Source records
○ ○ ○
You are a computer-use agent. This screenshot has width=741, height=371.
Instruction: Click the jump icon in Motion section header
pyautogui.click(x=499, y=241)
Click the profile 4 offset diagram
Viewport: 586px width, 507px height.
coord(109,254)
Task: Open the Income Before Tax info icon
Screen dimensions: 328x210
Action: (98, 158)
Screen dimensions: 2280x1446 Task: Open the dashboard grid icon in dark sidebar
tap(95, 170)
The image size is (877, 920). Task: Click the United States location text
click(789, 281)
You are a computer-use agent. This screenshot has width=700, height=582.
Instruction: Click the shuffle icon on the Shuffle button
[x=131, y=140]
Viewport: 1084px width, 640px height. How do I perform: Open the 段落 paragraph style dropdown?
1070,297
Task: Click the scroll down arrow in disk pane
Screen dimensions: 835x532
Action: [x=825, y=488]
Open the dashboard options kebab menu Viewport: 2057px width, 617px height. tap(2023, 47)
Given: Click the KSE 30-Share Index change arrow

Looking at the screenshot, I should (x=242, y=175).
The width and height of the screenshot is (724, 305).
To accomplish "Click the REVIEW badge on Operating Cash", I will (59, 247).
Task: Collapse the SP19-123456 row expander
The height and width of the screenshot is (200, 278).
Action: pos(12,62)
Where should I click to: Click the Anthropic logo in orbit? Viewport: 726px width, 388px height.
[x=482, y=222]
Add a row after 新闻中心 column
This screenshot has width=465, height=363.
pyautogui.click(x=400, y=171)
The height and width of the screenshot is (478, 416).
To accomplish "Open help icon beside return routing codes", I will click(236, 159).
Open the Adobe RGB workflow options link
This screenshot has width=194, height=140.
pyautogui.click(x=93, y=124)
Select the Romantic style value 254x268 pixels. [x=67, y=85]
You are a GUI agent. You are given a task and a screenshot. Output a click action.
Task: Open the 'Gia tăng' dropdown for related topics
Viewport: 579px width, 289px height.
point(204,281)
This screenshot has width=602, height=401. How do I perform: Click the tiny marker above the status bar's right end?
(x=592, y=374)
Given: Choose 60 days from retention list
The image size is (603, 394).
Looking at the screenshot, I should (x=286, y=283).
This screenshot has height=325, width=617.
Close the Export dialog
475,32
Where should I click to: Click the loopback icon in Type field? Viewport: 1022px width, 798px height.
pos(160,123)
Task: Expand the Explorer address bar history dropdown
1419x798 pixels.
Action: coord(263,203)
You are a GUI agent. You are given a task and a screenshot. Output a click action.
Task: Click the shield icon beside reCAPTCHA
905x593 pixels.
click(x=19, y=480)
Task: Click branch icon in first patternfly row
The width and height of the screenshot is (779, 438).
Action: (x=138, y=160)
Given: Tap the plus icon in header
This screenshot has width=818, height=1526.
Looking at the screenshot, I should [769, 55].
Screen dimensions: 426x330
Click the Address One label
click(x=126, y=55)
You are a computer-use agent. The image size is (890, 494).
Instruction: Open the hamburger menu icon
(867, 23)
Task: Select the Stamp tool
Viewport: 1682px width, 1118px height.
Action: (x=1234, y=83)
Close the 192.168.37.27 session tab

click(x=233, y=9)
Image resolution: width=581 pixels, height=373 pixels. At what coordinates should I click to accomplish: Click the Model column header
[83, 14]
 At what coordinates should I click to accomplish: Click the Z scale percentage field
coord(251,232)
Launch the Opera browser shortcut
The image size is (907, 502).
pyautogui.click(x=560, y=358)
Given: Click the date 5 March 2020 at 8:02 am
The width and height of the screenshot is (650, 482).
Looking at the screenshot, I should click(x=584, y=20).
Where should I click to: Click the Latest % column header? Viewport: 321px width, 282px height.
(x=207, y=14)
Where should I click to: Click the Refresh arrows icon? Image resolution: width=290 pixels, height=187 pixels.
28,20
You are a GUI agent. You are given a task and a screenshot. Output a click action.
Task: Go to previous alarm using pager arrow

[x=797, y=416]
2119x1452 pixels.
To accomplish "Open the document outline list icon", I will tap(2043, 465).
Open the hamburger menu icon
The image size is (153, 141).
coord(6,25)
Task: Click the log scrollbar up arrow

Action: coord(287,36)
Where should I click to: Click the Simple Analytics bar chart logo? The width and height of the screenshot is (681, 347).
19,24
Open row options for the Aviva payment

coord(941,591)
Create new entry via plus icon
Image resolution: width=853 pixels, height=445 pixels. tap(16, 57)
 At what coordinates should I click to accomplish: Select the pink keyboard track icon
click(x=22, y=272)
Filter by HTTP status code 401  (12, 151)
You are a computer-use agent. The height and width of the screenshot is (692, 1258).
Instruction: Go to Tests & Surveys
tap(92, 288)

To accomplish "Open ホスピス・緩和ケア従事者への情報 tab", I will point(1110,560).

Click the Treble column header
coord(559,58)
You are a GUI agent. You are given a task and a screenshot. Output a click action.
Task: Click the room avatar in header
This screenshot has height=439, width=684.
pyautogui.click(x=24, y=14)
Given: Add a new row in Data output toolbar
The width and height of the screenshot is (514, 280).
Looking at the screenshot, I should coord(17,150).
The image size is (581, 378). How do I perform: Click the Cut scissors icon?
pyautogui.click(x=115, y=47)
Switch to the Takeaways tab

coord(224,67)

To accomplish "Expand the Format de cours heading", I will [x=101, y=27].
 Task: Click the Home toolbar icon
○ ○ ○
> [Task objective]: Gather each line of the Source records above that contains the string "style". Treat the match as case-sensitive.

> [Answer to this exercise]:
Viewport: 1084px width, 640px height. How do I perform: Open the 段落 paragraph style dropdown?
Select the Romantic style value 254x268 pixels. [x=67, y=85]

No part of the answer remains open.